■ **PROVIDED TEXT**
Register For Our Mailing List

Register to receive our free weekly newsletter including editorials.

Home / 422

Thematic ETFs: is the juice worth the squeeze?

With co-author Zunjar Sanzgiri

Thematic funds were long viewed as esoteric, but not anymore. The ‘black swan’ event of the coronavirus pandemic proved to be a paradigm shift for thematic exchange-traded funds (ETFs). Burgeoning demand for funds focussed on environmental, social, and governance factors is a classic example of this. The outbreak of COVID-19 evoked investors’ sentiment toward disruptive trends and sustainable investing across the world, opening a long runway for growth for thematic ETFs. 

What is a 'thematic' ETF?

Our definition of thematic ETFs is based on intentionality rather than fund holdings. To identify intentionality, we have relied on a combination of fund names (a strong indicator of intentionality) and information gleaned from prospectuses, marketing materials, index methodologies, and Morningstar's own proprietary data points (such as investment objective) where possible. We have limited our universe to equity ETFs and excluded other asset classes, most notably fixed-income ETFs. 

Sustainable funds are included, provided they seek to capture a specific theme. This means that alternative energy funds, which aim to capitalise on the transition to a low-carbon economy, are included, but most broad ESG funds, which select a diverse group of stocks based on ESG scores, fall out of scope. Funds like the BetaShares Climate Change Innovation ETF (ERTH), which tracks a climate solutions theme, are included, but broad-based ESG-focussed funds like VanEck Vectors MSCI Australian Sustainable Equity ETF (GRNV) are excluded. The thematic funds taxonomy is elaborately noted in our latest Global Thematic Funds Landscape report.

The Australian thematic ETF market composes just over 1.7% ($1.9 billion) of the total ETF funds under management. However, the thematic market has seen a significant uptick over the trailing one year, with six out of a total of 11 Australian thematic ETFs launched during this period. This may reflect investors’ increased appetite for thematic investing.

Thematic ETFs, if chosen carefully, have the potential to complement an existing diversified portfolio with added alpha, but the risks are notable.

■ **RECORDS PROVIDED**
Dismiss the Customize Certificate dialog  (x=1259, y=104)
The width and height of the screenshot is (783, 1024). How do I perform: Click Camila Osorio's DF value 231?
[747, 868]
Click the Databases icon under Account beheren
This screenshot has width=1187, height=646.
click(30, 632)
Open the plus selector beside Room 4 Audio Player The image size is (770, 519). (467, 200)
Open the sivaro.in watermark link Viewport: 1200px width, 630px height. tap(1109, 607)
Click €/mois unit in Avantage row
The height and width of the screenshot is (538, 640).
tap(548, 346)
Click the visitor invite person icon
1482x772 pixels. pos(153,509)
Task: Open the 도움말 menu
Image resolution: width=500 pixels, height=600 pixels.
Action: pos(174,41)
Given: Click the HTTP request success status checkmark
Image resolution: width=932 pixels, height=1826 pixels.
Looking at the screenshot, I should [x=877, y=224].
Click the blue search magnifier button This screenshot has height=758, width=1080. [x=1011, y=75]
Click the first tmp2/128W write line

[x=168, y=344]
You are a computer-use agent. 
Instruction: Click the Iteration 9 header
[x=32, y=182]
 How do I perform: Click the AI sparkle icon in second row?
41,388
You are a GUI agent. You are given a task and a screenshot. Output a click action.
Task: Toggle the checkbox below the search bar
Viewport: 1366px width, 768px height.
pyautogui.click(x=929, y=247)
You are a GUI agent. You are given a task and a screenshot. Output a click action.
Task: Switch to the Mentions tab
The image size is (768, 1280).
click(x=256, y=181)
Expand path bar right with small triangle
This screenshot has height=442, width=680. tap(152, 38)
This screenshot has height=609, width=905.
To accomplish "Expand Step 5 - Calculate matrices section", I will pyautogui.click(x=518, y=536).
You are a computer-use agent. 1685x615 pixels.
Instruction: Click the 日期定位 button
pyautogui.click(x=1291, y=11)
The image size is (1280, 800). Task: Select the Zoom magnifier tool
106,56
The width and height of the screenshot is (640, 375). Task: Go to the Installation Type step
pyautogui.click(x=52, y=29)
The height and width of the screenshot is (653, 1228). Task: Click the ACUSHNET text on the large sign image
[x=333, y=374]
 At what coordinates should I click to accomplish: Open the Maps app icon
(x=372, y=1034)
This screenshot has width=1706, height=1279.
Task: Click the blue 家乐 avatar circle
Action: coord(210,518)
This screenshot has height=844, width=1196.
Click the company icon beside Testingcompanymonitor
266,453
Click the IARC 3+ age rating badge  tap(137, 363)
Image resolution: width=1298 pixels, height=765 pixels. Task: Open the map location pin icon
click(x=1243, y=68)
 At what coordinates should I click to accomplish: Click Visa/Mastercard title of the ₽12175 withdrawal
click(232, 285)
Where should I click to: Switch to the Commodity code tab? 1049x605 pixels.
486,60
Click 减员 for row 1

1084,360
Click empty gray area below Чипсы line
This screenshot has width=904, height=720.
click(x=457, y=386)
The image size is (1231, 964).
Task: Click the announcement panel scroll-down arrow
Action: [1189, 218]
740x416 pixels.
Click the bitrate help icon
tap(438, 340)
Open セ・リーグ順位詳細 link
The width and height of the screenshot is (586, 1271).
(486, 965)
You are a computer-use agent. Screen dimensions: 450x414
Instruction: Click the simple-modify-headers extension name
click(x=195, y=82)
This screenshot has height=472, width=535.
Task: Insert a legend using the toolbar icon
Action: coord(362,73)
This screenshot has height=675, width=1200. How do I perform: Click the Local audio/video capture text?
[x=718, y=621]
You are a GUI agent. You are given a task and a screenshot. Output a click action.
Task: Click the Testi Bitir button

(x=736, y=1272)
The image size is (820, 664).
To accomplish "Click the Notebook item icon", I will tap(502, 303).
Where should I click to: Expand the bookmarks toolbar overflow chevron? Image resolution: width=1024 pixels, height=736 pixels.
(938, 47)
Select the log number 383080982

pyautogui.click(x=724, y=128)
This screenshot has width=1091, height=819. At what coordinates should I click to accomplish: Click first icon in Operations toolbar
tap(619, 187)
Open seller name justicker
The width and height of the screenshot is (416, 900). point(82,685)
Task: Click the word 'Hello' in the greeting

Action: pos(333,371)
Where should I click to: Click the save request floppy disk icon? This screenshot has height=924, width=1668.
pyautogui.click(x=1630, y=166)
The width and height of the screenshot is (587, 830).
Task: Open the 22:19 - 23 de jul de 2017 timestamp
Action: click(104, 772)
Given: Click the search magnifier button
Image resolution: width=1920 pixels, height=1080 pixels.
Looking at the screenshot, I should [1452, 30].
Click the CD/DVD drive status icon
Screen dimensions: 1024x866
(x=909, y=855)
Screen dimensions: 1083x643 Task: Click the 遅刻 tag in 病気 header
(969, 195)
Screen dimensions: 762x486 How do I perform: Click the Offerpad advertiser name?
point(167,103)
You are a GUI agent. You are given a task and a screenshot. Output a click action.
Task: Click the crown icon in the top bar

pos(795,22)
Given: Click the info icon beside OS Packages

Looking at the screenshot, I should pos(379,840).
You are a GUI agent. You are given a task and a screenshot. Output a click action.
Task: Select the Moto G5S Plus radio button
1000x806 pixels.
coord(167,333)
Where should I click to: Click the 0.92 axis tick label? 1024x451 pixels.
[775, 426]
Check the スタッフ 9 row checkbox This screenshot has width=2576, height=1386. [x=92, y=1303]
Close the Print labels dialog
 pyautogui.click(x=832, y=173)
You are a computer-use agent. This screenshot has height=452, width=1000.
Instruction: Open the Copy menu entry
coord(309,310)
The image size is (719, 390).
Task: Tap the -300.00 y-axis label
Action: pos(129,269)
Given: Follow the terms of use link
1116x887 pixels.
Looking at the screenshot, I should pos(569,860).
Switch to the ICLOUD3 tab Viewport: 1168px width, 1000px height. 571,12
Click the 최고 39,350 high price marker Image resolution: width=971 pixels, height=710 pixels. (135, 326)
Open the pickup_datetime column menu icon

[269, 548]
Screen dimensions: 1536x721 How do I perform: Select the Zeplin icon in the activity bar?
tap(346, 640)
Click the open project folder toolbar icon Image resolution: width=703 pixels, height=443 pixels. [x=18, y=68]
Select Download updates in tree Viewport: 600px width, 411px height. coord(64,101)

■ **EXERCISE TASKS**
**a)** From the article on thematic ETFs, list every source the authors drew on to identify a fund's intentionality.
**b)** For each statement, say yes or no according to the thematic ETF article, and quote the words that decide it.
(i) The thematic universe covers fixed-income ETFs.
(ii) Six of the 11 Australian thematic ETFs were launched over the trailing one year.
(iii) VanEck Vectors MSCI Australian Sustainable Equity ETF (GRNV) falls within the thematic definition.
**c)** Carry on the article on thematic ETFs from its last sentence.
The lines have no connection to the thematic ETF article.

■ **ANSWERS IN ORDER**
**a)**
- Fund names
- Prospectuses
- Marketing materials
- Index methodologies
- Morningstar's own proprietary data points (such as investment objective)

**b)**
(i) No: "We have limited our universe to equity ETFs and excluded other asset classes, most notably fixed-income ETFs."
(ii) Yes: "with six out of a total of 11 Australian thematic ETFs launched during this period"
(iii) No: "broad-based ESG-focussed funds like VanEck Vectors MSCI Australian Sustainable Equity ETF (GRNV) are excluded"

**c)**
Setting expectations amid rapid change

Setting specific performance expectations from thematic funds is hard. Many strategies with more-esoteric themes have short track records, and distinguishing whether the underlying theme is really a transformational trend or simply the latest fad takes time. In the interim, factors like regulatory scrutiny, further technical advances, or a shift in investors’ collective psyche may result in an abrupt boom or bust of a particular theme. In either scenario, however, forming a forward-looking view on absolute or relative performance can be precarious. As such, thematic funds are not suitable as the main building blocks for a diversified, goal-focussed portfolio.

Is the juice worth the squeeze?

Thematic funds are designed to exploit emerging trends, not to provide diversified, risk-controlled exposure. They are concentrated in their respective sectors of interest and often rely on a relatively fewer number of stocks compared with the typical diversified offerings.

Exhibit 1 highlights these traits for Australian thematic ETFs. The risk of capital loss is high as sector- or industry-specific idiosyncrasies have a huge bearing on the performance of such funds. Adopting a passive approach in such scenarios can add more risk given the little (or lack of any) qualitative oversight. As a result, investors may experience a rougher ride due to higher levels of volatility.

Exhibit 1: Thematic ETFs are generally concentrated in a few sectors

Source: Morningstar Direct

The higher risk exhibited by thematic ETFs naturally raises the question as to whether investors are adequately compensated for taking this risk. Our latest Global Thematic Funds Landscape report notes that over the trailing 15 years through May 2021, the risk-adjusted performance (Sharpe ratio) of the global thematic funds has been modest compared with pure passive ETFs.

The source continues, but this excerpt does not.